The novel nitroimidazopyran agent (S)-PA-824 has potent antibacterial activity against Mycobacterium tuberculosis in vitro and in vivo and is currently in phase II clinical trials for tuberculosis (TB). In contrast to M. tuberculosis, where (R)-PA-824 is inactive, we report here that both enantiomers of PA-824 show potent parasiticidal activity against Leishmania donovani, the causative agent of visceral leishmaniasis (VL). In leishmania-infected macrophages, (R)-PA-824 is 6-fold more active than (S)-PA-824. Both des-nitro analogues are inactive, underlining the importance of the nitro group in the mechanism of action. Although the in vitro and in vivo pharmacological profiles of the two enantiomers are similar, (R)-PA-824 is more efficacious in the murine model of VL, with >99% suppression of parasite burden when administered orally at 100 mg kg of body weight−1, twice daily for 5 days.
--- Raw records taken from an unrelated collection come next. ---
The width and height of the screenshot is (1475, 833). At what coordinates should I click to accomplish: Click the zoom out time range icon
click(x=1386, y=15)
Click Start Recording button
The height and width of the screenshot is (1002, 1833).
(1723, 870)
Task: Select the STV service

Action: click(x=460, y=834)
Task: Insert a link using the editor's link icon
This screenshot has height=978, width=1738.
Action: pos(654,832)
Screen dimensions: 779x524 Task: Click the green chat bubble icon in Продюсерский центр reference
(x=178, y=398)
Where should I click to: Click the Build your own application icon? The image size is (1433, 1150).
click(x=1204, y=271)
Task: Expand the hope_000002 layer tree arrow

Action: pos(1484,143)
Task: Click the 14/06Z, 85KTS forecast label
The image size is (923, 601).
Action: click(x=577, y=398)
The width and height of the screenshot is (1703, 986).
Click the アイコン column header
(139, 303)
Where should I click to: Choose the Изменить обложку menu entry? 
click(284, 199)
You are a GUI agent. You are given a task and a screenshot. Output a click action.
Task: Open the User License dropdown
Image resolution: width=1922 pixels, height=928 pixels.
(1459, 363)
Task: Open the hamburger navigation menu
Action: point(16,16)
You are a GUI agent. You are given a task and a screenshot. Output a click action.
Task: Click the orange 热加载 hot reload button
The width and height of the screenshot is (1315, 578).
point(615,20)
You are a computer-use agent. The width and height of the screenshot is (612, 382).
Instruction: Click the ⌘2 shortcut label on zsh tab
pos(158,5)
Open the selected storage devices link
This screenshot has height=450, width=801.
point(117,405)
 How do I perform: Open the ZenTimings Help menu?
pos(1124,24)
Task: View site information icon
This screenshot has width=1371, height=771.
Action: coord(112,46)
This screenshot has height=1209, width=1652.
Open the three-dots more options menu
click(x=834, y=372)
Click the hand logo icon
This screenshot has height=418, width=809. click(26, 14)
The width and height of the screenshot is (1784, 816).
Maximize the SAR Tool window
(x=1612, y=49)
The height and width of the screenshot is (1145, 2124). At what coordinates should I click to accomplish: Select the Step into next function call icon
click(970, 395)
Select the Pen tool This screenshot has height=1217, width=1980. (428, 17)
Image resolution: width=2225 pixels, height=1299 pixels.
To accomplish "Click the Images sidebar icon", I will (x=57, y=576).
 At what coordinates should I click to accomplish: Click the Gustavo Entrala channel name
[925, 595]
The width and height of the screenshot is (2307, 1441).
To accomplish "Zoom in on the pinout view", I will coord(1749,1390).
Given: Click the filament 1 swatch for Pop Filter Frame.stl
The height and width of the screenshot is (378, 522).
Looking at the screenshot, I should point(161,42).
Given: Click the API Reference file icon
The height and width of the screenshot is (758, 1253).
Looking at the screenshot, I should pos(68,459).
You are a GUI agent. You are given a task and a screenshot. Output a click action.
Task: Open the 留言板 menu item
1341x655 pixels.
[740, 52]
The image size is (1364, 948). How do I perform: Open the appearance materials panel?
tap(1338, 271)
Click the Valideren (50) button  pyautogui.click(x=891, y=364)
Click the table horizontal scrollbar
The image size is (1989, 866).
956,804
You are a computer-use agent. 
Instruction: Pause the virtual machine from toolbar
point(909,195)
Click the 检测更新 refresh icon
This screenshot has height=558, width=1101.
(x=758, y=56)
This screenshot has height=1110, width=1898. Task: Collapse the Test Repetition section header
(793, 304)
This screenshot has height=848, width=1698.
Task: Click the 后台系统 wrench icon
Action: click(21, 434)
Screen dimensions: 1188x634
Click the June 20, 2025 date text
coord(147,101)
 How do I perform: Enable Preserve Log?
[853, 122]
In M. tuberculosis, (S)-PA-824 is a prodrug that is activated by a deazaflavin-dependent nitroreductase (Ddn), an enzyme which is absent in Leishmania spp. Unlike the case with nifurtimox and fexinidazole, transgenic parasites overexpressing the leishmania nitroreductase are not hypersensitive to either (R)-PA-824 or (S)-PA-824, indicating that this enzyme is not the primary target of these compounds. Drug combination studies in vitro indicate that fexinidazole and (R)-PA-824 are additive whereas (S)-PA-824 and (R)-PA-824 show mild antagonistic behavior. Thus, (R)-PA-824 is a promising candidate for late lead optimization for VL and may have potential for future use in combination therapy with fexinidazole, currently in phase II clinical trials against VL.